8. “Should statements”
You tell yourself that things should be the way you hoped or expected them to be. After playing a difficult piece on the piano, a gifted pianist told herself, “I shouldn’t have made so many mistakes.” This made her feel so disgusted that she quit practicing for several days. “Must,” “ought” and “have to” are similar offenders. Should statements” that are directed against yourself lead to guilt and frustration. Should statements that are directed against other people or the world in general lead to anger and frustration, “He should not be so stubborn and argumentative.” Many people try to motivate themselves with should and should not, as if they were delinquents who deserved punishment before they could be expected to do anything. “I should not eat that doughnut.” This usually does not work because should and must can make you feel rebellious and you get the urge to do just the opposite.
Labeling is an extreme form of all-or-nothing thinking. Instead of saying, “I made a mistake.” you attach a negative label to yourself: “I’m a loser.” You might also label yourself “a failure” or “a jerk.” Labeling is quite irrational because you are not the same as what you do. Human beings exist, but “fools,” “losers,” and “jerks” do not. These labels are useless abstractions that lead to anger, anxiety, frustration, and low self- esteem.
You may also label others. When someone does something that rubs you the wrong way, you may tell yourself: “He’s a jerk!” Then you feel that the problem is with that person’s character or essence instead of with their thinking or behavior. You see them as very bad. This makes you feel hostile and hopeless about improving things and leaves little room for constructive communication.
10. Personalization and blame
Personalization occurs when you hold yourself personally responsible for an event that is not entirely under your control. When a woman received a note that her child was having difficulties at school, she told herself, “This shows what a bad mother I am,” instead of trying to pinpoint the cause of the problem so that she could be helpful to her child. When another woman’s husband beat her, she told herself, “if only I were better in bed, he wouldn’t beat me.” Personalization leads to guilt, shame, and feelings of inadequacy.
Some people do the opposite. They blame other people or their circumstances for their problems, and they overlook ways that they might be contributing to the problem: “The reason my marriage is so lousy is because my spouse is totally unreasonable.” Blame usually does not work very well because other people will resent being made the scapegoat and they will just toss the blame right back in your lap. It is like the game of hot potato – no one wants to be stuck with it.
A Poem on Giving Up A Cognitive Distortion
To “let go” does not mean to stop caring,
it means I can’t do it for someone else.
To “let go” is not to cut myself off,
it’s the realization I can’t control another.

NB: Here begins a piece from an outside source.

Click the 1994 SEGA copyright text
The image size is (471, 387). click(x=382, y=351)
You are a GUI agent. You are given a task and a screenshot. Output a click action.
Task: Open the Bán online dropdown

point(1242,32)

To “let go” is not to enable,
but to allow learning from natural consequences.
To “let go” is to admit powerlessness,
which means the outcome is not in my hands.
To ” let go” is not to try to change or blame another,
it’s to make the most of myself.
To “let go” is not to care for, but to care about.
To “let go” is not to fix, but to be supportive.
To “let go” is not to judge,
but to allow another to be a human being.
To “let go” is not to be in the middle
arranging all the outcomes,
but to allow others to affect their own destinies.
To “let go” is not to be protective,
it’s to permit another to face reality.
To “let go” is not to deny, but to accept.
To “let go” is not to nag, scold, or argue,
but instead to search out my own shortcomings
and correct them.
To “let go” is not to adjust everything to my desires,
but to take each day as it comes, and cherish myself in it.
To “let go” is not to regret the past,
but to grow and live for the future.
To “let go” is to fear less and love more.